English duchess (c. 1713-1799)

Elizabeth Somerset, Duchess of Beaufort (née Berkeley; c. 1713 – 9 April 1799) was an English Duchess.

== Biography ==
Somerset was born in Stoke Gifford in Gloucestershire to John Symes Berkeley and Elizabeth Norborne. Her younger brother was Norborne, Lord Botetourt.

On 1 May 1740 she married Charles Noel Somerset, 4th Duke of Beaufort, younger son of Henry Somerset, 2nd Duke of Beaufort and his second wife Rachel Noel. They had six children:
1. Lady Anne Somerset (11 March 1741 – 18 May 1763, aged 22), married Charles Compton, 7th Earl of Northampton on 13 September 1759 and had issue
2. Lady Elizabeth Somerset (12 March 1742 – 7 May 1760, aged 18)
3. Henry Somerset, 5th Duke of Beaufort (16 October 1744 – 11 October 1803, aged 58)
4. Lady Rachel Somerset (August 1746 – May 1747) (died an infant)
5. Lady Henrietta Somerset (26 April 1748 – 24 July 1770, aged 22), married Sir Watkin Williams-Wynn, 4th Baronet on 6 April 1769, no issue.
6. Lady Mary Isabella Somerset (1 August 1756 – 2 September 1831, aged 75), married Charles Manners, 4th Duke of Rutland on 26 December 1775 and had six children.

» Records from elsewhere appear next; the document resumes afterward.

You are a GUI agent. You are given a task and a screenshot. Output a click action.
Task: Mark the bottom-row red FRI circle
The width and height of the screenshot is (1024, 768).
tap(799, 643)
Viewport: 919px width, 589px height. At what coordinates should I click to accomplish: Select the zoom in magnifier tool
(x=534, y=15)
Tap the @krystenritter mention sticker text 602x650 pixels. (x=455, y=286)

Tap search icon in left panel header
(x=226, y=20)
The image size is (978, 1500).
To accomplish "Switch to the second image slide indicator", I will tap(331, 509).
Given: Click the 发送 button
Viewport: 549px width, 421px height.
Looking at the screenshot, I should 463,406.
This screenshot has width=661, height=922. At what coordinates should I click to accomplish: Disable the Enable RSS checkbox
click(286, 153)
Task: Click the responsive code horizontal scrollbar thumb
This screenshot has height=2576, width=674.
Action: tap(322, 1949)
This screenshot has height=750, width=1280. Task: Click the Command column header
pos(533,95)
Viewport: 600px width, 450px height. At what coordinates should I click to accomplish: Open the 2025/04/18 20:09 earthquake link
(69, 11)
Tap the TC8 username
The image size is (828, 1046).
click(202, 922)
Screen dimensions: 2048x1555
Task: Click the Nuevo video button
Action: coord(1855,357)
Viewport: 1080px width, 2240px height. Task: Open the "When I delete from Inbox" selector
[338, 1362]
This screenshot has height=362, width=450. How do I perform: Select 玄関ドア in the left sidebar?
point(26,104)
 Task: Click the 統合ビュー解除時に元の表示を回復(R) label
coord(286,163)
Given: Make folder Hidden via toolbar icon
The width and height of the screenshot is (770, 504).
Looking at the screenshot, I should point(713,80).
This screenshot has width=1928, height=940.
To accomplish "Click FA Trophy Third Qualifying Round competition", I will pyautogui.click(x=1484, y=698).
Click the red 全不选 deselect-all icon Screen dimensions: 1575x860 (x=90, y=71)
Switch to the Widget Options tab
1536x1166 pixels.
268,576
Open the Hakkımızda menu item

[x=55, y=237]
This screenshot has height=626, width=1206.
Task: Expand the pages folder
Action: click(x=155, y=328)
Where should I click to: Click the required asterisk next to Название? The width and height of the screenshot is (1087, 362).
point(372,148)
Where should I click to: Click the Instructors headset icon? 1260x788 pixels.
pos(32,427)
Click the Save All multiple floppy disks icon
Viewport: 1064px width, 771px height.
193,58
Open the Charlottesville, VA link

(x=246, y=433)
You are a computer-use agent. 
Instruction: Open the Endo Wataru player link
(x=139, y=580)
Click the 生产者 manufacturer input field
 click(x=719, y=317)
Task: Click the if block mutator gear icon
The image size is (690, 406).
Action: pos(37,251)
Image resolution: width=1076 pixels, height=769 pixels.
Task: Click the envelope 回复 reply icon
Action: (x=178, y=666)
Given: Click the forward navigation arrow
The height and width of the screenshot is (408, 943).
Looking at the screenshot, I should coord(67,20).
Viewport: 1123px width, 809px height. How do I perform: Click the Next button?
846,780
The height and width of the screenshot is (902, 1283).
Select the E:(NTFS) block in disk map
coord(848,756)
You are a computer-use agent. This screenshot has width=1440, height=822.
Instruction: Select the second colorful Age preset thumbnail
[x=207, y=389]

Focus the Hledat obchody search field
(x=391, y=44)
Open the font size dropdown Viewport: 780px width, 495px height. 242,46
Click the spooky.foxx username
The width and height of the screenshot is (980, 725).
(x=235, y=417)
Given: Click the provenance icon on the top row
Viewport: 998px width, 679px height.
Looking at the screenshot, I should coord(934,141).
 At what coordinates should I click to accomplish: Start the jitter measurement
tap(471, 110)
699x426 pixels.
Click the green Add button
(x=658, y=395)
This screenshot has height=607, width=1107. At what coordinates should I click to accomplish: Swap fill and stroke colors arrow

A stone monument to the memory of her daughter Lady Elizabeth Somerset is located in Stoke Park, Bristol. It is engraved with the Latin inscription:

ELIZABETHA SOMERSET

CAROLI DUCIS BEAUFORT FILIA SECUNDA HIC OBIIT VII

MAII MDCCLX

RESTITUTUM ANNO MMIV

This translates as 'Elizabeth Somerset, second daughter of Charles Duke of Beaufort, died here 7 May 1760. Restored in the year 2004'. She was killed when her horse shied.